(WHAT YOU WILL DO)
Data follows below. Repeat exactly the lines between the line holding "Given: Collapse the Module1 code block" and the line holding "Click the browser forward arrow button", inclusive, and nothing more; drop pictures.

::::::::

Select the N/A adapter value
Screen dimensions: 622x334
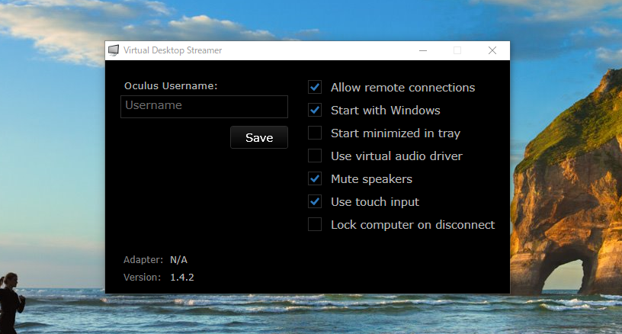point(178,260)
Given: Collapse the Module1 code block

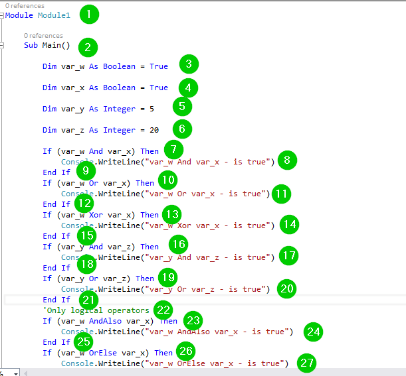Looking at the screenshot, I should click(3, 15).
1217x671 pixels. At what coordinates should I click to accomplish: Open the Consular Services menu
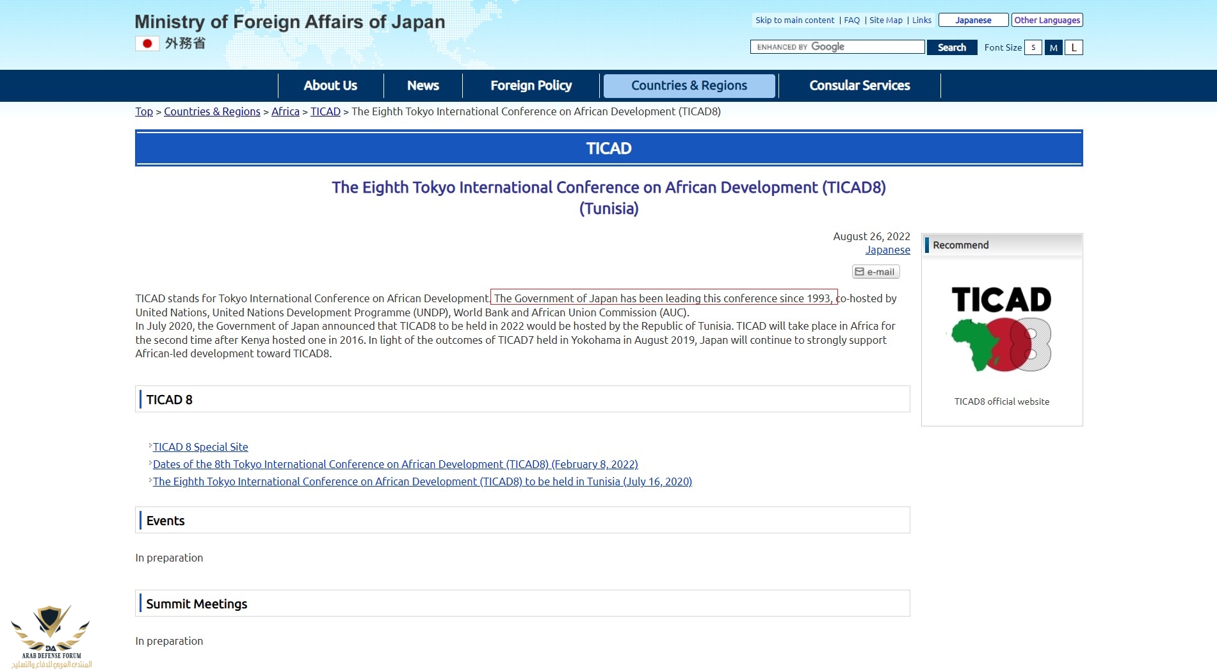pyautogui.click(x=859, y=86)
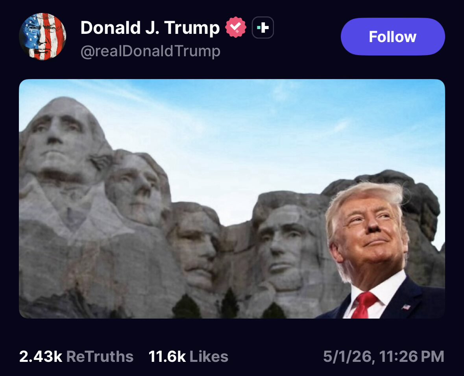View the ReTruths label list
Viewport: 464px width, 376px height.
tap(100, 356)
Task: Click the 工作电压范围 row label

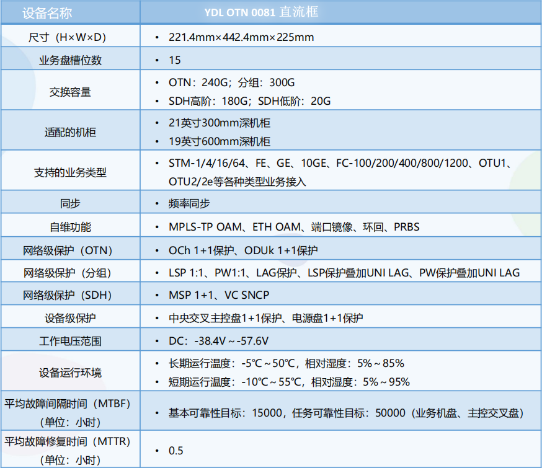Action: (70, 340)
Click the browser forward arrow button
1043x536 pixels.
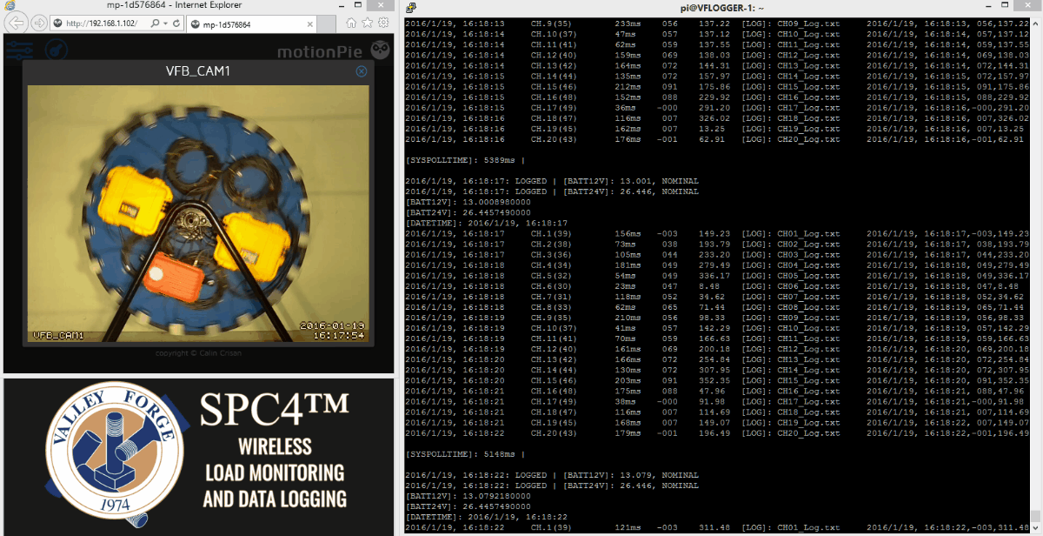(x=38, y=23)
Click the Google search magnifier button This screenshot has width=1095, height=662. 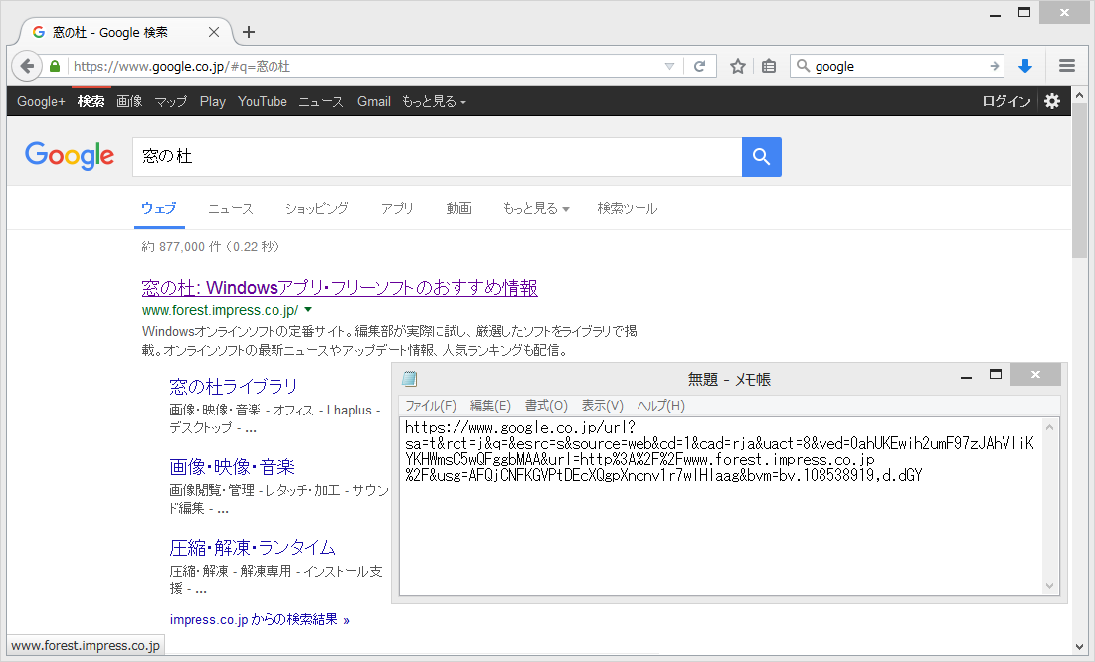click(761, 156)
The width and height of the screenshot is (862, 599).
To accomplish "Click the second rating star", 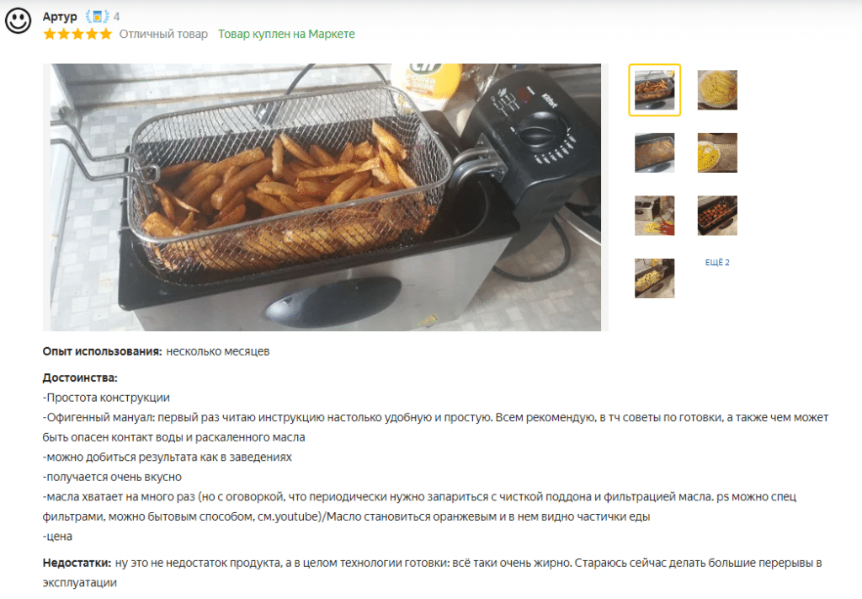I will (64, 34).
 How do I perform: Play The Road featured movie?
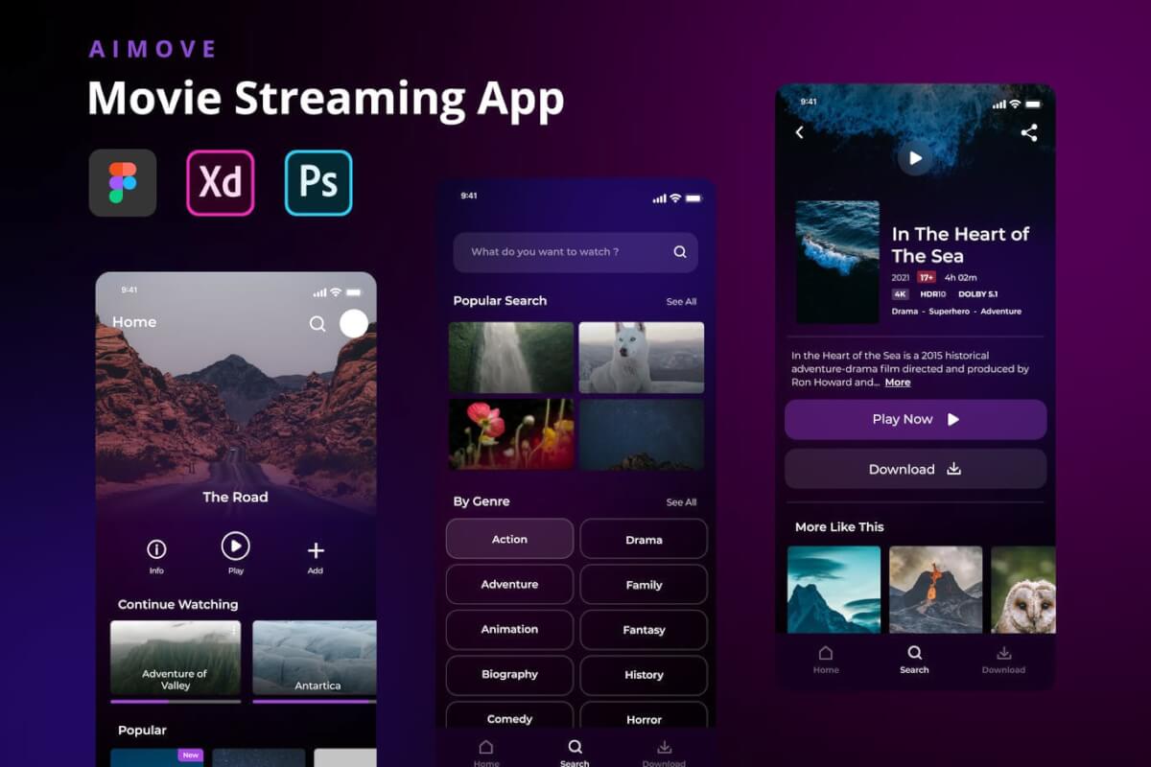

::::::::

(EXERCISE RESPONSE)
Given: Collapse the Module1 code block

Looking at the screenshot, I should click(3, 15).
1217x671 pixels. At what coordinates should I click to accomplish: Open the Consular Services menu
pyautogui.click(x=859, y=86)
View the ReTruths label list
Viewport: 464px width, 376px height.
tap(100, 356)
Task: Click the 工作电压范围 row label

Action: (70, 340)
Click the browser forward arrow button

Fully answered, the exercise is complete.